Generalizability gap: The mean quality score of 4.17/6 is reasonable, but the "Cohort for Validation" score was the lowest component at only 0.609. The fundamental challenge is that ML algorithms require large training datasets and operate on the "Garbage In, Garbage Out" (GIGO) principle. The incongruity between modeled datasets and real-world data remains a fundamental barrier. The significant heterogeneity across studies in terms of gold standards used for HCC diagnosis, patient features, radiologist opinions, contrast agent type and dose, and follow-up imaging protocols made it impossible to aggregate results into a meta-analysis.
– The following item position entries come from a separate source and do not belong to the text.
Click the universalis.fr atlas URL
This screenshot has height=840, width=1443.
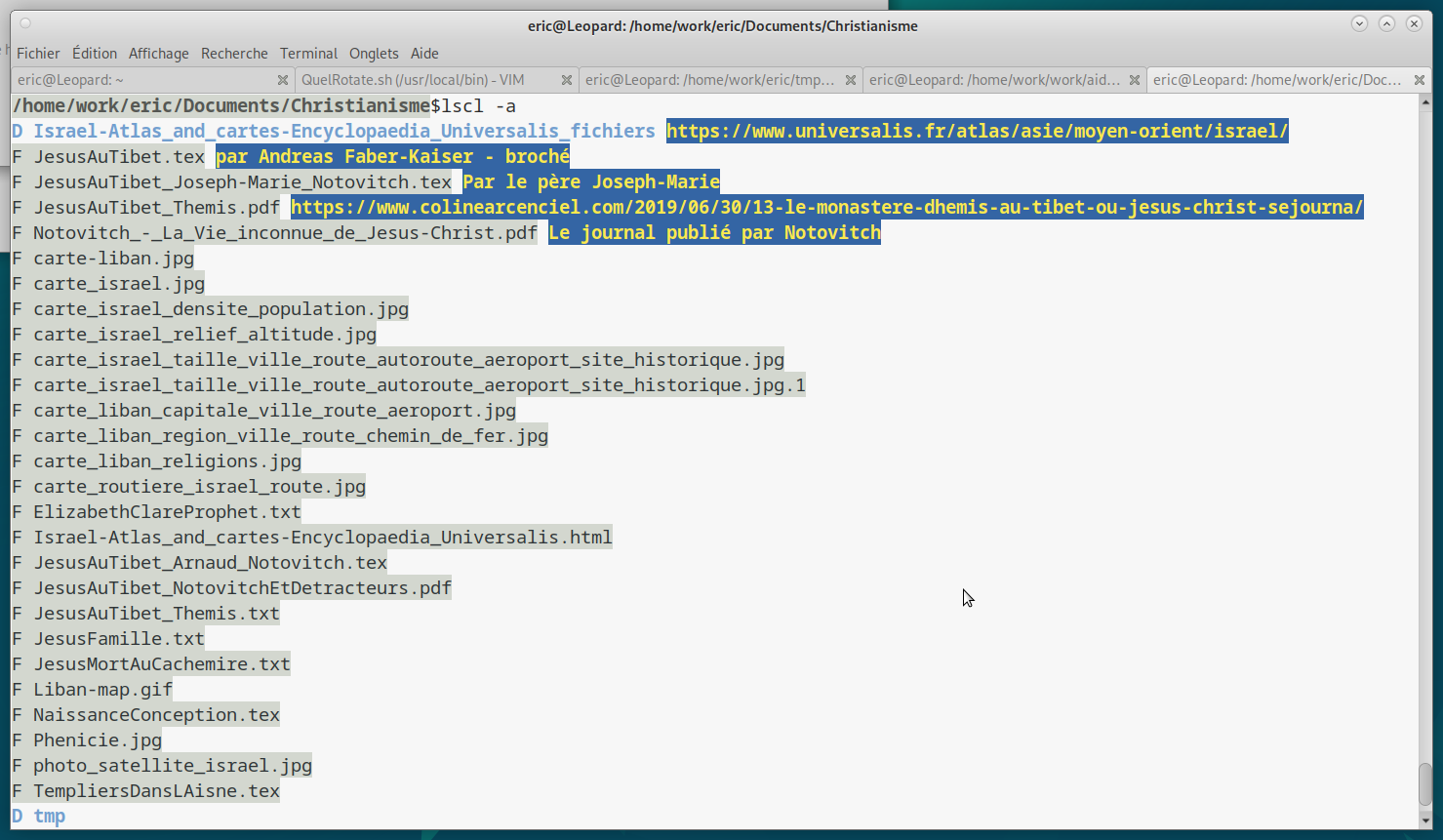pyautogui.click(x=977, y=131)
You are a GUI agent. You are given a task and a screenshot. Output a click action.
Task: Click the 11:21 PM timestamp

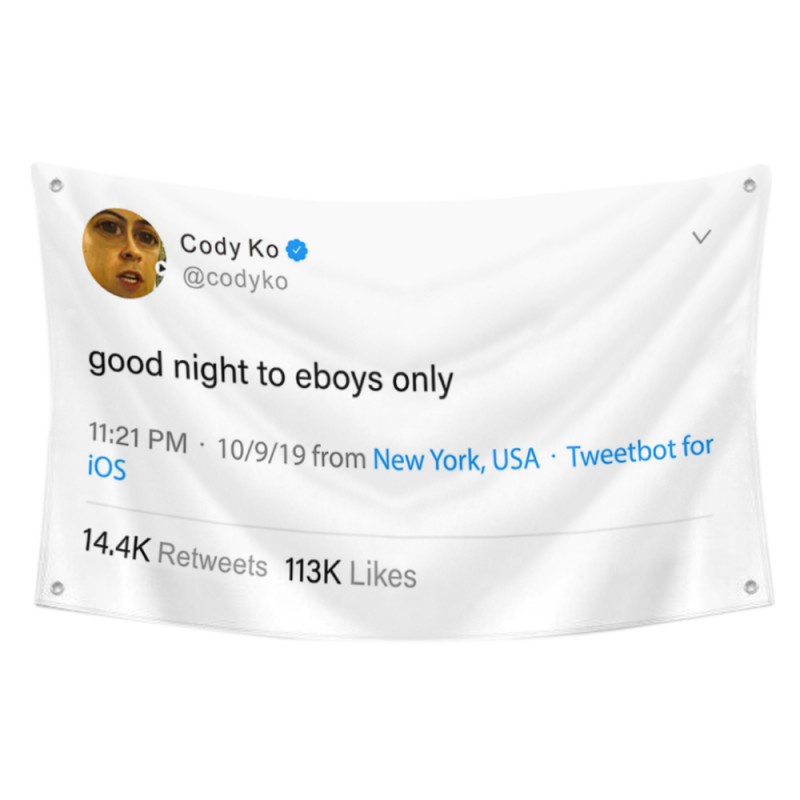point(138,438)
Methodological diversity: The most significant limitation of this review is the wide diversity from one article to another in textural parameters and methods used. Even for similar research questions, it was challenging to aggregate and compare articles. This heterogeneity is why the authors could not perform a meta-analysis and had to rely on qualitative synthesis. The imaging modalities (US, CT, MRI), the AI architectures (CNN, SVM, random forest, DNN, LSTM, and others), and the clinical endpoints all varied substantially.
Quality scoring limitations: The three-item quality score used in this review was practical and highly reproducible, but the authors acknowledge it was rather simplistic. It enabled evaluation of many articles at the expense of a thorough analysis of individual study methods. More granular quality assessment tools like QUADAS-2 or PROBAST, which are specifically designed for diagnostic accuracy and prediction model studies, might have provided deeper insight into methodological strengths and weaknesses. However, these tools would have been difficult to apply consistently across 46 studies spanning 24 years of methodology.
Future directions: The authors envision deep learning algorithms that combine clinical, radiological, pathological, and molecular information to identify and prognosticate HCC patients more effectively. Algorithms trained on post-chemotherapy patients could enable early identification of treatment response and timely switches between therapeutic options, enabling pre-emptive therapy adjustment based on molecular signature and imaging. Multi-center AI studies and pooled imaging data repositories are identified as essential for advancing the field beyond single-institution proof-of-concept studies.
Strengths of this work: To the best of the authors' knowledge, this is the first systematic review focused specifically on AI in radiological HCC detection and characterization, deliberately excluding pathology and prognosis. This narrow focus allowed for detailed analysis of all the scientific techniques studied in this specific domain, providing a comprehensive index that can guide future research planning. The review catalogs every study's scope, AI method, and key findings in a single reference table.